EL OBISPO: "LA FE ES UN DIÁLOGO COTIDIANO QUE CULTIVAMOS EN EL ENCUENTRO CON DIOS"

04.07.2026

En Mendoza Grande, Mons. Alfonso celebró la Eucaristía junto a la comunidad local ampliada por los jóvenes del movimiento jesuita Pachacutí, las familias de tres niñas que recibieron el Bautismo y gente de las comunidades franciscanas de Florida. Durante la homilía el Obispo invitó considerar tres cosas: la fe que nace del encuentro personal con Jesucristo, el testimoniar en la propia realidad que vivimos y la perseverancia esperanzada. 

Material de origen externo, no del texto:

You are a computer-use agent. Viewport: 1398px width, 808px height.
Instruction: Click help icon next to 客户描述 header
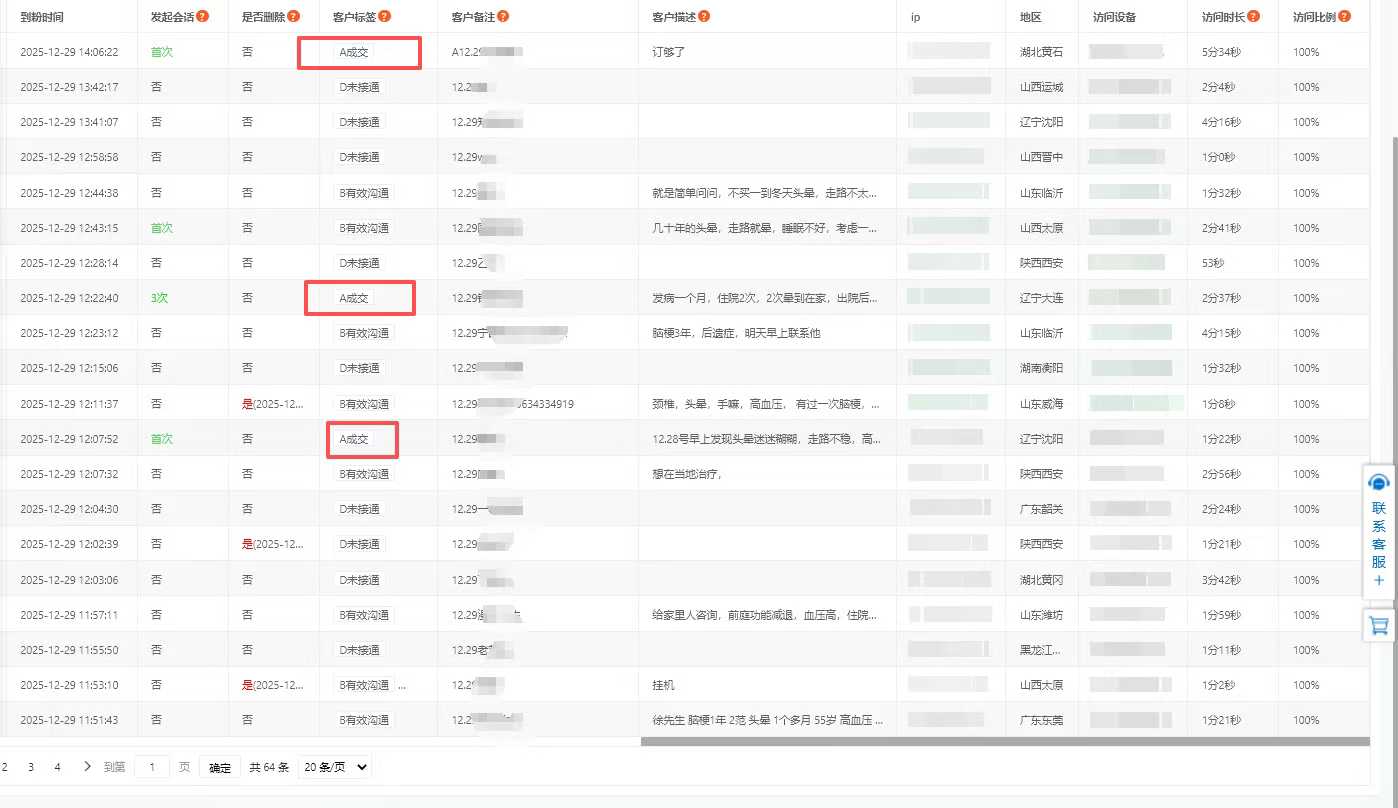[704, 16]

La fe nace de un encuentro personal con Jesucristo

Mons. Alfonso destacó que la liturgia debe hablar a la vida concreta de cada creyente y retomando la pregunta de Jesús en el Evangelio ("¿Y tú quién dices que soy yo?") invitó a cada persona a revisar su propia relación con Cristo. Señaló que la fe no es una respuesta dada una vez para siempre, sino un diálogo que debe cultivarse cada día mediante el encuentro personal con el Señor.

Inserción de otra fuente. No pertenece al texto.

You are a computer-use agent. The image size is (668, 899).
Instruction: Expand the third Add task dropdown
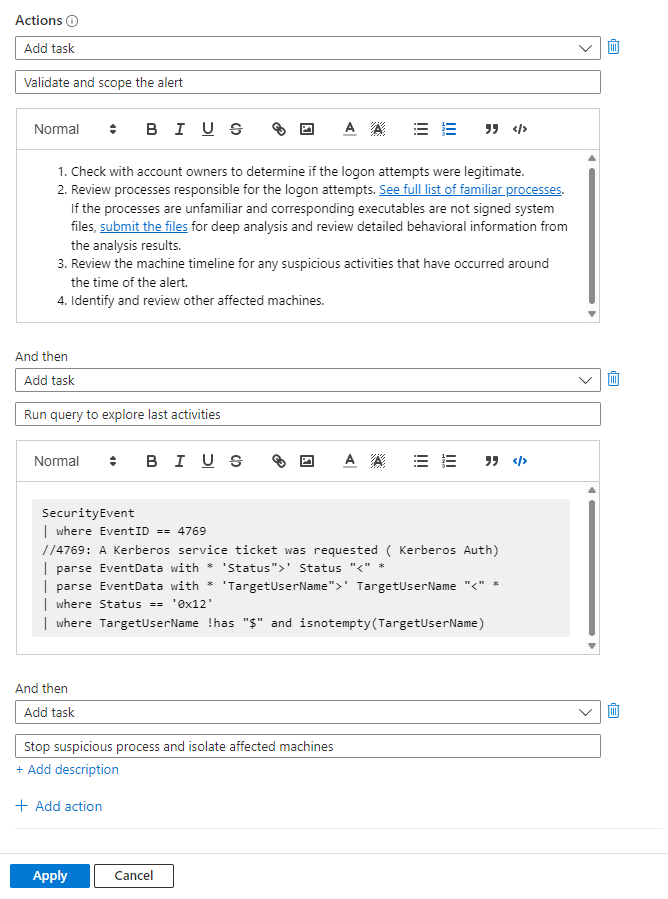(306, 711)
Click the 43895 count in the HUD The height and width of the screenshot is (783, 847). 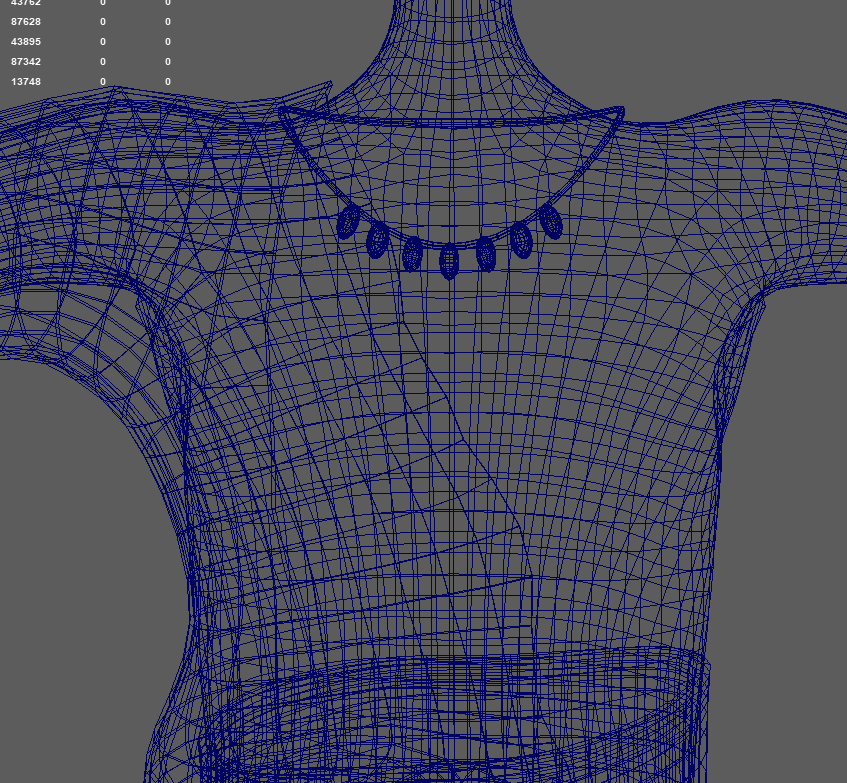(x=26, y=42)
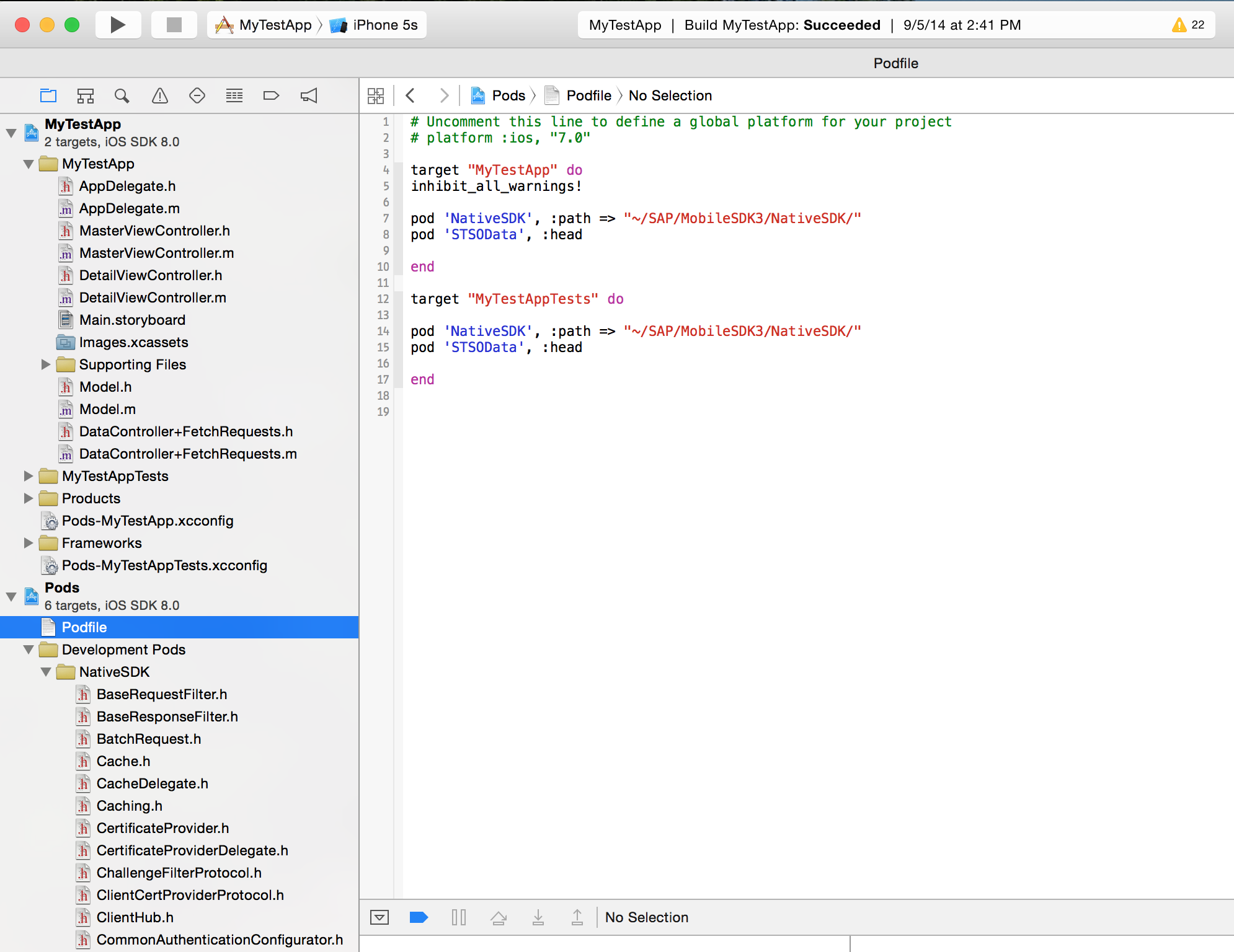Go back in editor history
The width and height of the screenshot is (1234, 952).
coord(410,95)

Cada persona está llamada a testimoniar la fe desde su propia realidad

El Obispo subrayó las diferencias entre Pedro y Pablo: uno pescador, el otro hombre instruido; uno vinculado a Israel, el otro evangelizador de los pueblos. A partir de ello afirmó que la fe no se vive de manera uniforme, sino que se encarna en cada persona según sus dones, carismas e historia. En este sentido, animó a descubrir cómo cada uno puede dar testimonio de Cristo desde su propia vocación y circunstancias. Esta reflexión resonó especialmente en la comunidad que recibió durante la semana a los jóvenes del movimiento jesuita Pachacutí —"mundo al revés"—, quienes compartieron jornadas de servicio, evangelización y animación con niños y familias de Mendoza Grande.

Perseverar en el combate de la fe con la mirada puesta en el Reino

A partir de la segunda carta a Timoteo, Mons. Alfonso recordó las palabras de San Pablo: "He peleado hasta el fin el buen combate, concluí mi carrera, conservé la fe". Explicó que la vida cristiana exige perseverancia frente a las dificultades, las incomprensiones y los desafíos cotidianos. "Se puede perder una pelea, pero no el combate", expresó, alentando a seguir adelante con esperanza. La meta, señaló, es el encuentro definitivo con el Señor, mientras se fortalece la fe a través de la oración, el servicio y la vida en comunidad.